Um pragmatisch zu argumentieren und zwei konkrete politpsychologische Tests vorzuschlagen. Erstens: Wie reagieren Sie, verehrte Leserin, verehrter Leser, wie reagieren die unterschiedlichen Milieus auf die Ergänzung des plausiblen Satzes "Auch der Islam gehört zu Deutschland" durch den nicht minder plausiblen Satz "Auch das Christentum gehört zur Türkei"? Wer Probleme mit diesem Doppelsatz hat, wer etwa den zweiten Teil für eine unnötige Provokation hält, sollte sich fragen, welche Gemeinsamkeiten er mit denen hat, die den ersten Teilsatz für eine Provokation halten. Und zweitens: Wie wäre es, wenn die hilflose öffentliche Rhetorik nach islamistischen Anschlägen eine nicht triviale Wendung nähme und bereit hielte - etwa mit dem Satz aus Politikermund: "Unser Mitgefühl gilt auch den muslimischen  Mitbürgern, deren friedliche, erhabene, stolze Religion wieder einmal als eine satanische Mörderreligion präsentiert wurde - von 'Allahu akbar' rufenden Islamisten."

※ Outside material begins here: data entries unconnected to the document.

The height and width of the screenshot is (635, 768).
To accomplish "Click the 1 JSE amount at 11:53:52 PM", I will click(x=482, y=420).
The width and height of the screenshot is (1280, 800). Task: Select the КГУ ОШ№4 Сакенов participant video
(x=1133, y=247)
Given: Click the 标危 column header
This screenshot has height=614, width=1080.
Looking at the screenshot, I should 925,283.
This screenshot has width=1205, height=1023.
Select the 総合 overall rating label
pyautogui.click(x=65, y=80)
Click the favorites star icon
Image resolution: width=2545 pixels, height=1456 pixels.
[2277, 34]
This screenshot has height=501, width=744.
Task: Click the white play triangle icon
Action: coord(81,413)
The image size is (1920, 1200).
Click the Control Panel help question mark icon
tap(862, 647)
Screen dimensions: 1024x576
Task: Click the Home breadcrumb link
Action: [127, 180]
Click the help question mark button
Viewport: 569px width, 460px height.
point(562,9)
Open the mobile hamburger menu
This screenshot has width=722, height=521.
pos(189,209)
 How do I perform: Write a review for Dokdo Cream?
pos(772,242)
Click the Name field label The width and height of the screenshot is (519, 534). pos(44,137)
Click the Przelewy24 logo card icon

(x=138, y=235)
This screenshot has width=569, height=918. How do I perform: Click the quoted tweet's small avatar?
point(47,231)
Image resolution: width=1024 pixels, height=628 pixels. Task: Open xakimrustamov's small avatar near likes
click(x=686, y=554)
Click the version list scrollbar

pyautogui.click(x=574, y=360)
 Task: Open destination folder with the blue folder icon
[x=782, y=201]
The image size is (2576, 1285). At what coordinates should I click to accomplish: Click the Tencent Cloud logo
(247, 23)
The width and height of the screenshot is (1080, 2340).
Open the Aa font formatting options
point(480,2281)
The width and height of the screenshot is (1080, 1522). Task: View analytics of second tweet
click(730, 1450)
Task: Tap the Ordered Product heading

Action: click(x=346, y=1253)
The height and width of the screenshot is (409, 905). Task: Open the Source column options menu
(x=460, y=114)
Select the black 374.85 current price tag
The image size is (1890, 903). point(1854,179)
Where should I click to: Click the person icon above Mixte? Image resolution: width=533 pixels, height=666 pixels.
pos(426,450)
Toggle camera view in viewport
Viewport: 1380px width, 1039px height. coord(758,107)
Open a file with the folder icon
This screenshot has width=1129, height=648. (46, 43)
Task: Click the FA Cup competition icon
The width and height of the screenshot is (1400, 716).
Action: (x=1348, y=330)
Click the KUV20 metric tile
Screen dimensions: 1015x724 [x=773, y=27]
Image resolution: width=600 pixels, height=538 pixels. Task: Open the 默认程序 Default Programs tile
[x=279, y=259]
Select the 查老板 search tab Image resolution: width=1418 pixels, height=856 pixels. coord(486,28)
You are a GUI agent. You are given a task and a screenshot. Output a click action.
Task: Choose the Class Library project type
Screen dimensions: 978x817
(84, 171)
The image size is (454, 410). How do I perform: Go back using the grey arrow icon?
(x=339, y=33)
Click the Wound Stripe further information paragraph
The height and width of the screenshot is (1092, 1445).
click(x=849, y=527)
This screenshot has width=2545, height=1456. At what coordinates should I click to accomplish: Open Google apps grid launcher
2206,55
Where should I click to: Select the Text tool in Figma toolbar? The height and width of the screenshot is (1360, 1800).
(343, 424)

Eine Lösung der benannten und vieler weiterer Tabus und Blockaden wäre zwar nicht leicht, aber durchaus möglich. Geboten wäre es, rechtsradikale Gewalt in all ihren Formen und in allen Milieus unzweideutig zu benennen und zu bekämpfen - und denjenigen, die vor ihr fliehen und die in einem Rechts- und Sozialstaat leben und arbeiten wollen, bei ihren Integrationsbestrebungen alle denkbare Hilfe zu leisten.